'No ambition': Schmidt rules out another national job
Darren Walton, AAP •  July 2nd, 2026 6:00 pm

Outgoing Wallabies mentor Joe Schmidt has no intention to coach another country | Photo: Bianca De Marchi/AAP
Joe Schmidt has ruled out coaching a national side again as he focuses on restoring the Wallabies' battered reputation before turning his attention to grandfatherhood.
In the closing stretch of a three-year tenure, Schmidt's Wallabies face Ireland in Sydney on Saturday and then France in Brisbane and Italy in Perth on successive weekends before Les Kiss takes over.
Schmidt calls Australia's three inaugural Nations Championship Tests "pressure points" for good reason.
After the high point of his reign, when they beat the British and Irish Lions in Sydney and then toppled two-time defending world champions South Africa at Ellis Park last August, the Wallabies lost seven of their past eight matches and endured a first winless four-Test tour of Europe since 1959.
If their losing streak continues in July, Schmidt will dip below Dave Rennie's 36 per cent winning strike and depart with the worst overall record as Wallabies coach in 55 years.

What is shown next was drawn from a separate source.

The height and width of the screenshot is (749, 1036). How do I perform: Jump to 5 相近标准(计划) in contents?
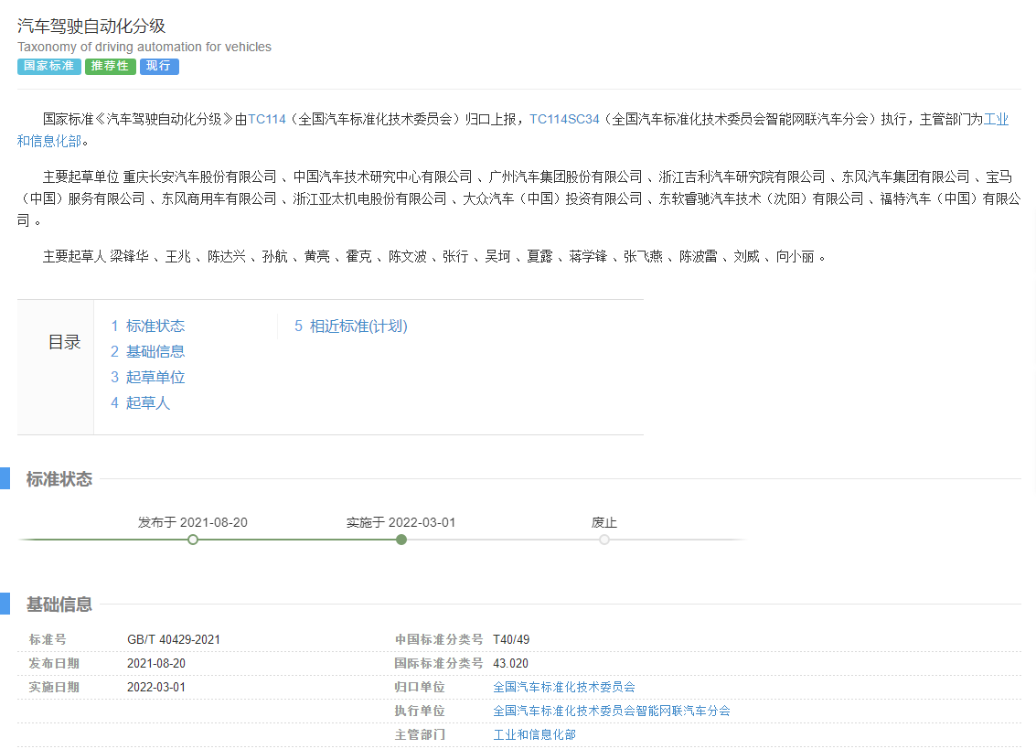click(350, 326)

"You're a coach, you always want more from the players and you want them to want more from themselves," Schmidt said on Thursday when asked if he was pleased with where he'd taken the Wallabies.
"I do certainly feel that you can't sell out stadia and we couldn't have the support we had last year without having earned some of that."
Schmidt defiantly maintains the Wallabies have "certainly made progress since" he took over from Eddie Jones' disastrous second stint as coach in 2023, when Australia failed to make the World Cup knockout stages for a first time.
"And that's been evident in some of the results and in some of the performances, but we need to marry those two things up and start getting some performances that are consistent enough to provide results," Schmidt said.
"We know that these next three games are a pressure point for us and for me personally."

Joe Schmidt will hand over the reins to Les Kiss after the three Nations Championship Tests | Photo: Bianca De Marchi/AAP
The 60-year-old New Zealander guided Ireland to the top of the world rankings during his tenure from 2013 to 2019 before serving as an assistant coach when the All Blacks reached the 2023 World Cup final in France.
"I don't really have any ambition really to keep coaching as a head coach or anything else," he said.
"So I'm really happy. When I get back (to NZ), I think I'm going to go and help King Country in the Heartland competition for a training. Go and have a look at what they're going.
"Stay nice and close to home and help out again just with the pathway and I'm really comfortable there."
When pressed on speculation he might wind up back at Leinster, whom he coached to back-to-back European Champions Cup titles in 2011-12 and where his son Tom works in the club's finance department, Schmidt also baulked.
"Wow, they've already got my son working for them, so I I don't think they need the whole family," he said.
"I'm proud to say that I was associated with Leinster because they're an incredible outfit, so I probably quietly still support them at times and particularly in those big European games.
"I fly to Ireland on August 10, to go up and see my new grandson. So I'm certainly going up there, but not to be coaching really.
"I'm just trying to get through these last three games, to help as best I can and help the group grow a little bit further."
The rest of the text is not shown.